Cloud Security Principle 1: Data in transit protection

Created:  21 Sep 2016
Updated:  21 Sep 2016
User data transiting networks should be adequately protected against tampering and eavesdropping. 

This should be achieved through a combination of:

  • network protection - denying your attacker the ability to intercept data
  • encryption - denying your attacker the ability to read data



You should be sufficiently confident that:

  • Data in transit is protected between your end user device(s) and the service
  • Data in transit is protected internally within the service
  • Data in transit is protected between the service and other services (e.g. where APIs are exposed) 

Implementation approaches - Data in transit protection





Private WAN service

You access the service via a private WAN circuits offered by a telecommunications provider.Privacy between different customers of private WAN services is typically by virtue of the routing protocols used, such as MPLS.

Using private circuits will make it more difficult for an attacker to gain access to communications. These connections do not normally provide cryptographic protectionbut are likely to be hard to intercept and process, which may be adequate for your needs.

Cryptographic protections, should you choose to deploy them, would provide greater confidence in the protection of the confidentiality and integrity of your communications.

Public sector organisations can procure circuits which connect to the Public Services Network (PSN). This WAN, and the providers who give access to it, have had their services assessed against the CESG Assured Service (Telecoms) scheme.


Legacy SSL and TLS

The service is accessed using SSL or legacy versions of TLS (including TLS versions below 1.2).

Use of SSL or TLS versions earlier than version 1.2 is not recommended. There are known vulnerabilities in protocols which could be manipulated by an attacker to access your data.


TLS (Version 1.2 or above)

Use of TLS, configured to use cipher suites and certificate sizes recommended in our TLS guidance.

The lack of formal assurance in TLS implementations means there may be implementation weaknesses. Using recent, supported and fully patched versions of TLS implementations from reputable sources will help to manage this risk.


IPsec or TLS VPN gateway

The service exposes a TLS or IPsec VPN Gateway which can be configured to support a strong cryptographic profile. 

See our advice on IPsec and TLS configuration to ascertain whether the gateway supports a good profile.

Also, a list of VPN products which have been assessed against our Commercial Product Assurance scheme is available here.


Bonded fibre optic connections

Bonded fibre optic connections between physically protected locations can be used to provide private connections between data centres. 

Independent validation of the service provider’s implementation of their bonded fibre optic connections by a recognised expert is advisable.

Note that the security of these links is dependent on effective monitoring - this should be one of the considerations for any independent validation of the security provided.



Additional notes – Points of attack

To compromise data in transit, an attacker would need access to infrastructure over which the data transits.
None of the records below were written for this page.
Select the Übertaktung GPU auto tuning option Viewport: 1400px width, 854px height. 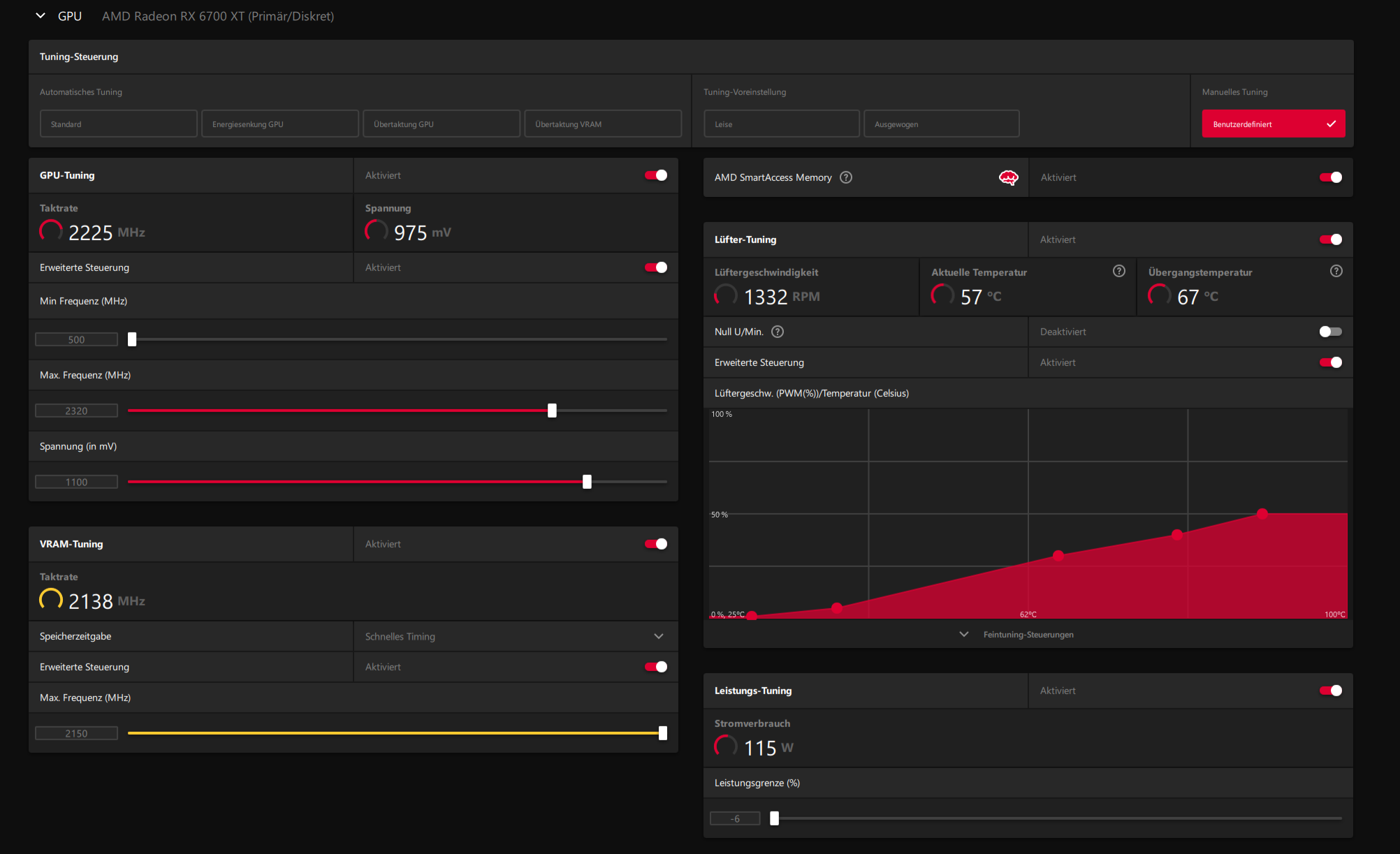(x=442, y=124)
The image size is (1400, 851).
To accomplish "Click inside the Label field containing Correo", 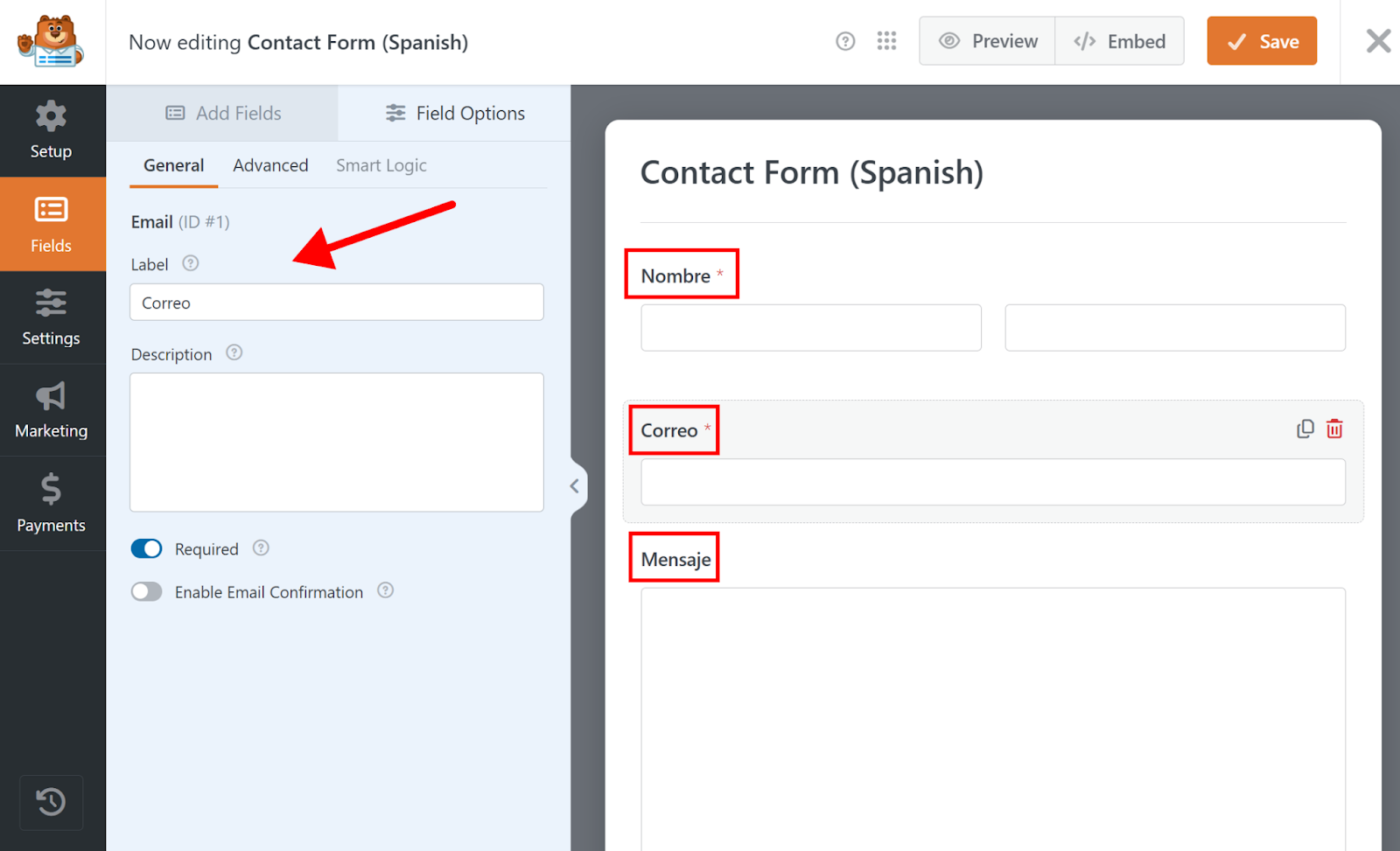I will click(337, 302).
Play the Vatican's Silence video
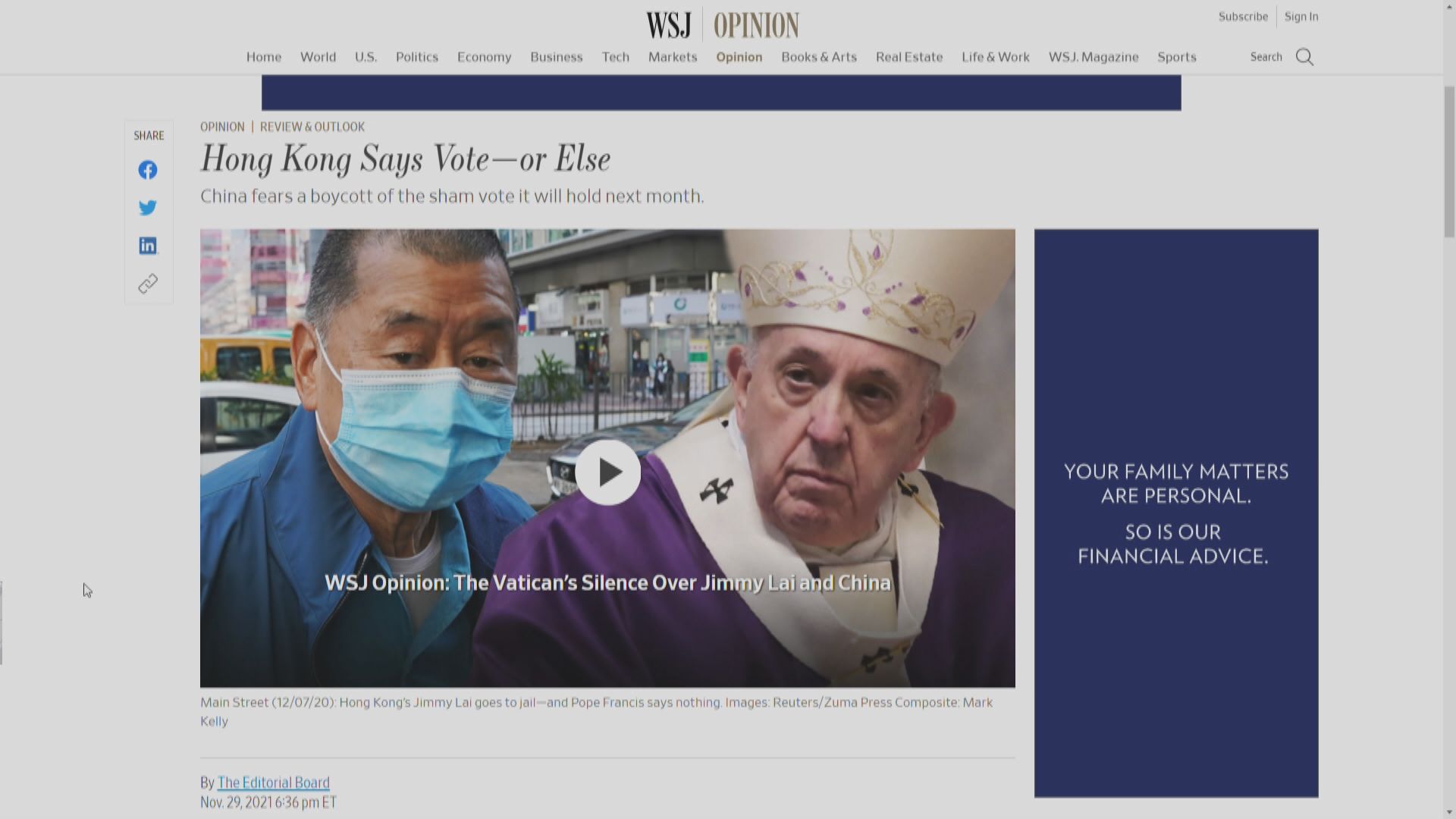Screen dimensions: 1456x819 (607, 472)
This could take the form of physical access, or logical access if the attacker has compromised software components within the service.
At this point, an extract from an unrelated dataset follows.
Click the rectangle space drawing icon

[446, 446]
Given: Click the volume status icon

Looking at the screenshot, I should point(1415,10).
It’s more likely that attackers would access infrastructure between the user and the service, as opposed to infrastructure within the service. However, the impact of an attacker accessing communications internal to the service would likely be significantly greater.

Additional notes – TLS

In addition to network layer protections across internal or community networks, you should use TLS protection for the following scenarios:

  • if additional confidentiality of data within your organisation or community is required
  • to support end user authentication and access control within applications

Additional notes – Joiners and Leavers

On-boarding and off-boarding of users and workloads may involve the transfer of bulk data into or out of the service. In this scenario, you should consider the protection of data during transit using one of the approaches described above. If storage media is being used to transit data, this should be protected in line with Principle 2: Asset protection and resilience.